学食へ行こう 8(完)

 「まぁ、なんかあったら言えよ」
 「そうします」
 部長はこういうところは素直に頼りになるので、こちらも素直に返事する。
 「お前にはどうせ解決できないんだから」
 「はい……」
 素直に頼りに……。
 「早く言えよ」
 「はい……」
 素直に……。
 「お前が面倒ごとに巻き込まれて、最終的に困るの私だからな」
 「はい……」
 「こら!水仙ちゃん、そんなこと言ったらダメですよ!」
 伊吹先輩がいつものように部長を叱るが、部長もいつものように面倒くさそうに顔を顰めるだけだった。
 そして、いつものようにため息を吐いた伊吹先輩が俺の方に向き直る。
 「周くん」
 「はい」
 「私と水仙ちゃんが困る、なんてことは気にしないでくださいね」
 「いや、私はめんどくせぇと思うが?」
 「水仙ちゃん?」
 「はいはい」
 「もうっ」
 伊吹先輩が咳払いして、また喋り出す。
 「充分に強い私たちは自分たちが困るよりも、周くんが気付く方が困ります」
 「伊吹先輩……」
 伊吹先輩は真っ直ぐに俺を見て、真っ直ぐに伝えてくれる。
 あまりの眩しさに、おもわず俯きそうになる顔を必死に伊吹先輩の方へ向ける。
 人間関係に疎い俺でもわかる。
今は、顔を逸らすべき時ではない。
だから、伊吹先輩の隣からぼそっと聞こえた「私は私が困る方が困るが?」という呟きのことは無視しておく。
絶対に後で何か言われるとしても。
数秒間、伊吹先輩と真っ向から視線を交わした。
俺が顔を下げなかったことに満足したのか、それから伊吹先輩はふんわりと顔を崩して暖かく微笑んだ。
「だから、すぐに相談してくださいね?
「はい!!」
 こんな美人にそんなことを言われれば返事にも気合が入るというもの。
 自分でも思ったよりも大きな声で返事をしていた。
 それを聞いて伊吹先輩は更に笑みを強めた。
 隣の部長はうるさそうにしていた。

 「そういえば」
 食べ終わったチャーハン皿の上にラーメン丼を載せて片付け始めていると、何かを思い出したのか伊吹先輩が声を出した。
 「明日葉さんも周くんのこと気にしてましたよ」
 「あー……。
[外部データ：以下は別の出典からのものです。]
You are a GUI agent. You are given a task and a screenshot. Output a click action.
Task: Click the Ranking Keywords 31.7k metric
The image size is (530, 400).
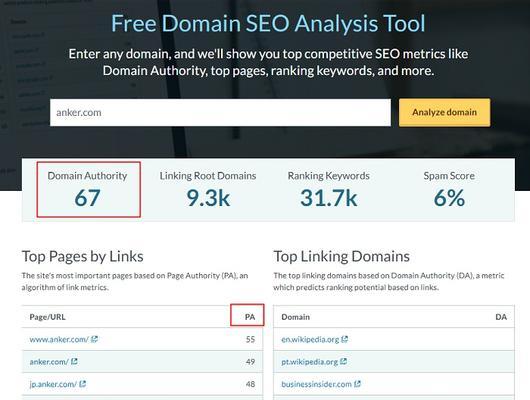pyautogui.click(x=329, y=190)
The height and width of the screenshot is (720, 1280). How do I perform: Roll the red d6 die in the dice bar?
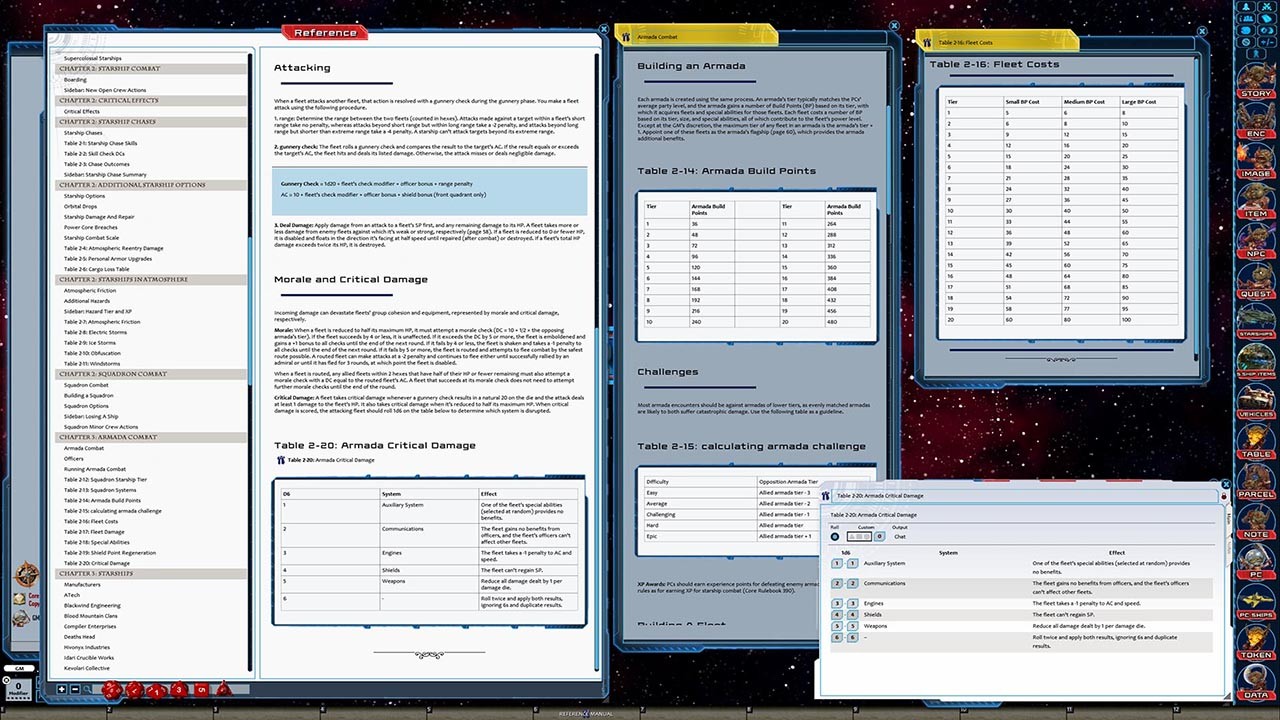[x=199, y=689]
炎堂さんにも毎回迷惑かけてますもんね」
 明日葉さん、は炎堂明日葉さんのことだ。
 『炎堂』は国内では『伊吹』と双璧を成すあちら側の名門なのだそうで、炎堂明日葉さんはその『炎堂』のご令嬢で、部長や伊吹先輩同様に俺が事件に巻き込まれるたびに世話になっている刑事の女性だ。
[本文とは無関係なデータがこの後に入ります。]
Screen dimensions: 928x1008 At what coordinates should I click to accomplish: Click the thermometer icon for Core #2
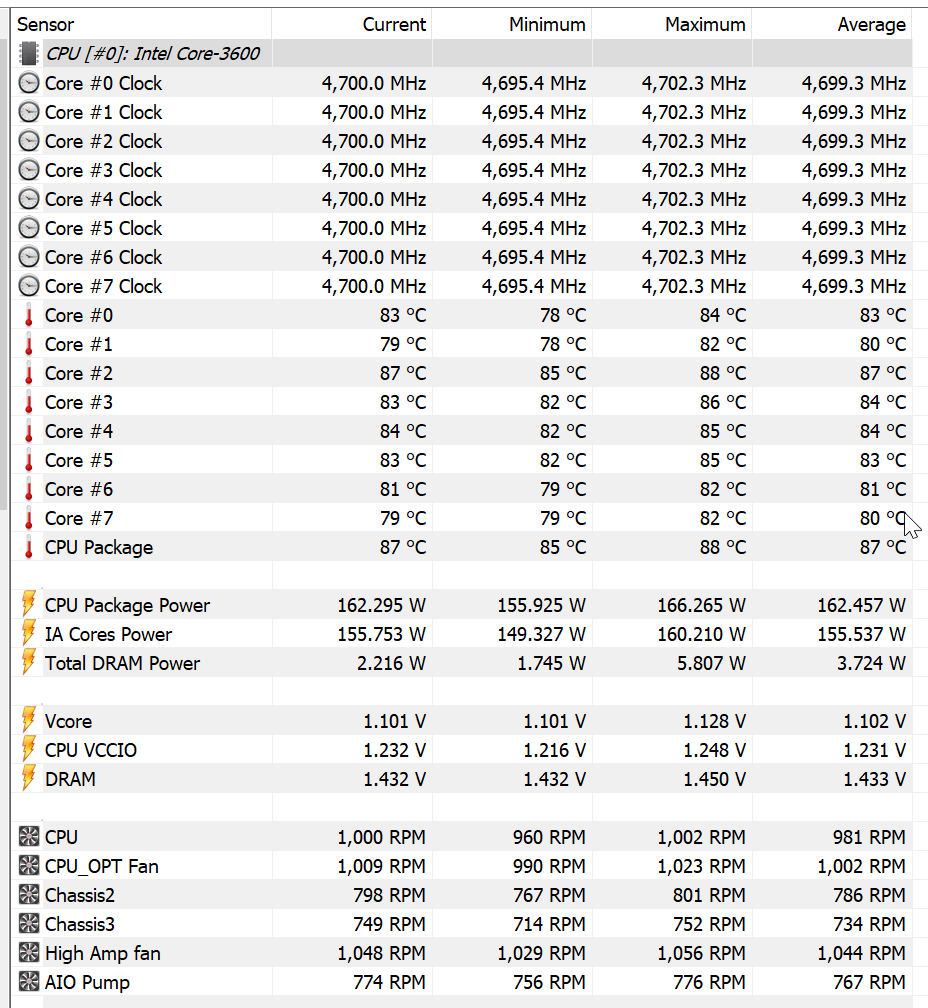pos(29,373)
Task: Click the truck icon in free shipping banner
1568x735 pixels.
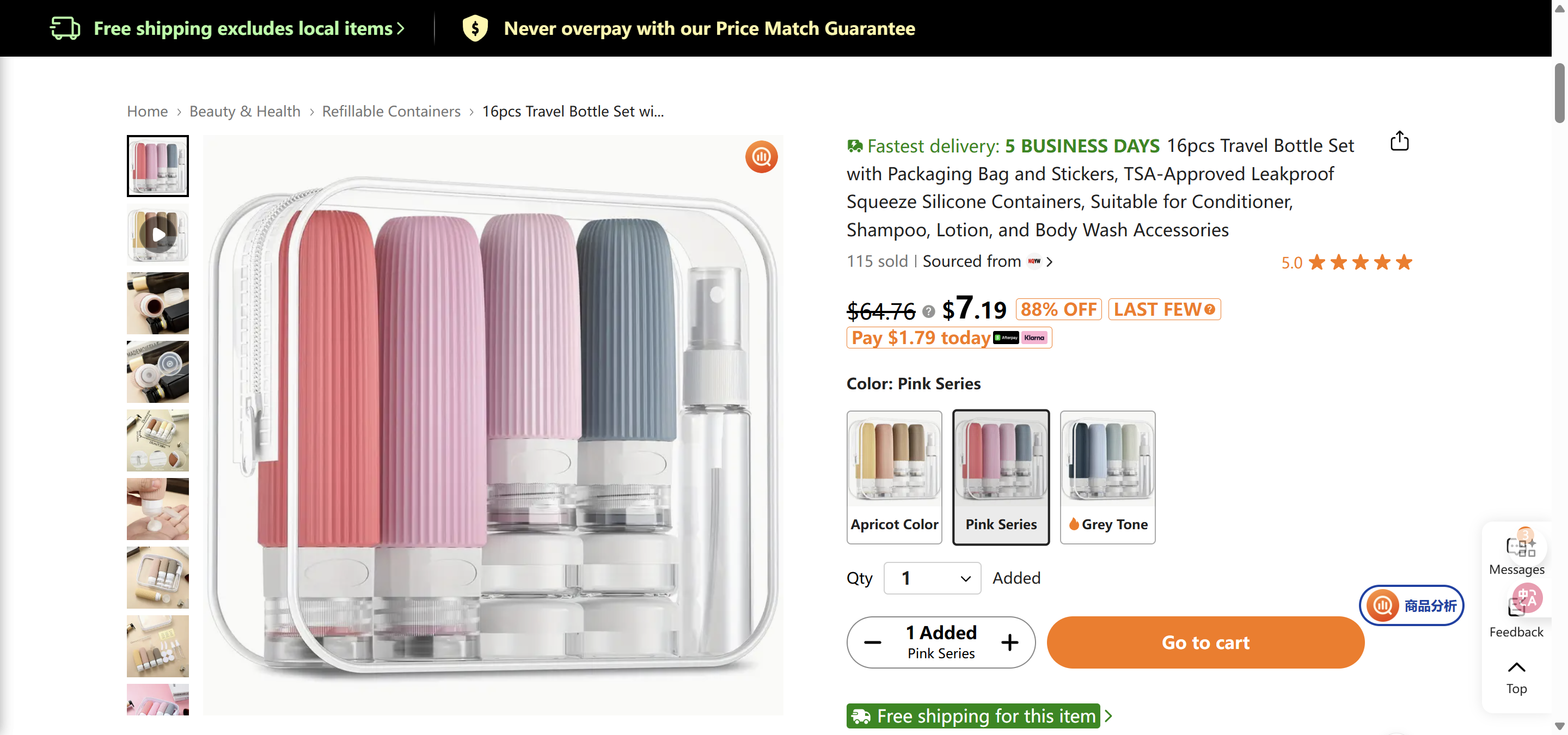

 俺は相変わらず詳しいことを知らないのだが、炎堂さんは『道具屋』を熱心に追っているらしいので、『炎堂』という立場とその情報収集のために会合に参加していたのだろう。
 「周、お前に聞きたいことがあるから協力してくれないか、ってさ」
 「いや、もう、俺で協力できることがあるならいくらでも」
 炎堂さんも目の前の二人に並ぶレベルの実力者らしいので、それこそ頼れる相手の一人だ。
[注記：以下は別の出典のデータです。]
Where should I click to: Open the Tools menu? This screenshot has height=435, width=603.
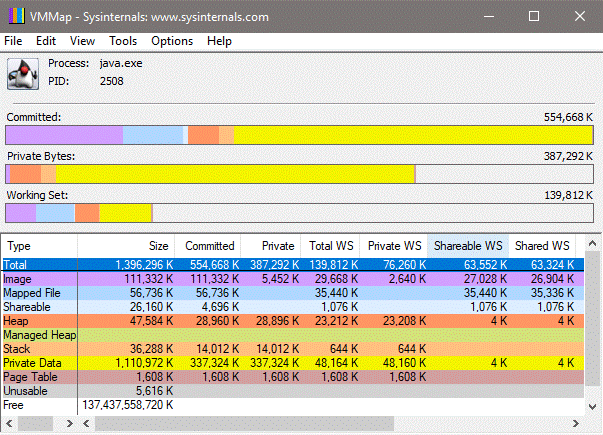tap(123, 41)
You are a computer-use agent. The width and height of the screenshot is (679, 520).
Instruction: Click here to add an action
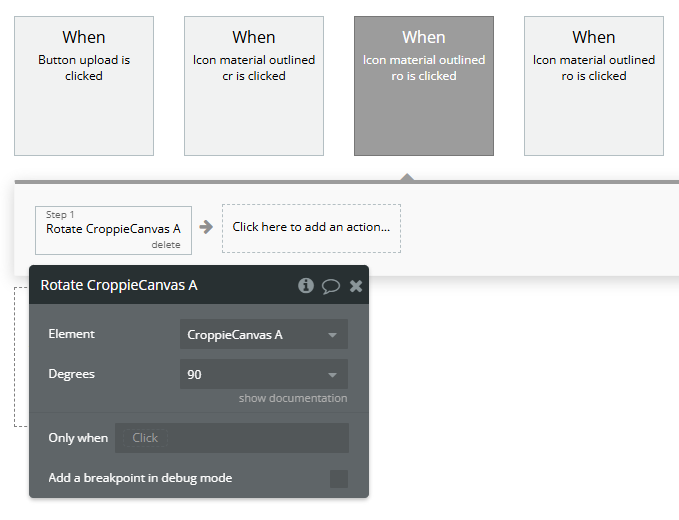311,227
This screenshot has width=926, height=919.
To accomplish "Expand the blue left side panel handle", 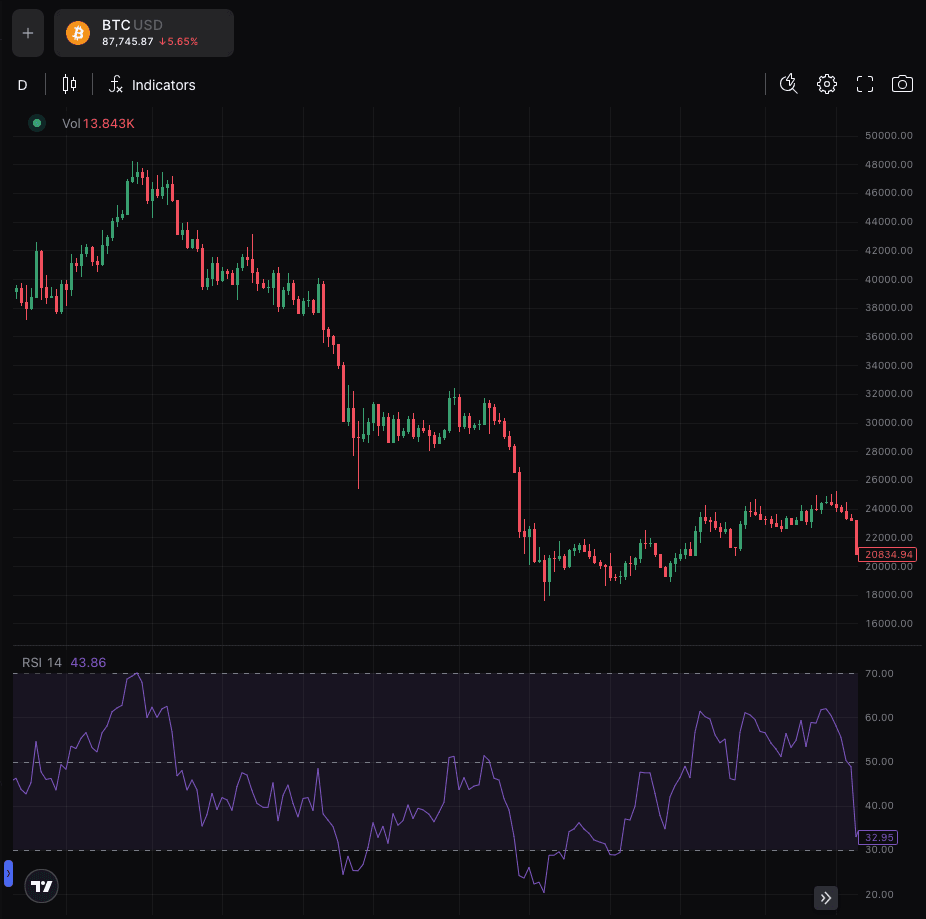I will pyautogui.click(x=8, y=873).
 俺が返事をすると部長は「じゃあ、明日葉さんに連絡しとくからな」と言って、立ち上がった
 「ほら、そろそろ帰るぞ。もういいだろ」
 「ちょ、ちょっと待って下さい、水仙ちゃん! まだ一口ご飯が……!」
 「先、行ってるからな」
 取り付く島もなく部長はトレイを持って、さっさと席を離れてしまった。
 残されたのはぷりぷりと怒る伊吹先輩と苦笑いを浮かべる俺。

 伊吹先輩が最後の一口を美味しそうに食べるのを見届けてから、俺達もテーブルから立ち上がるのだった。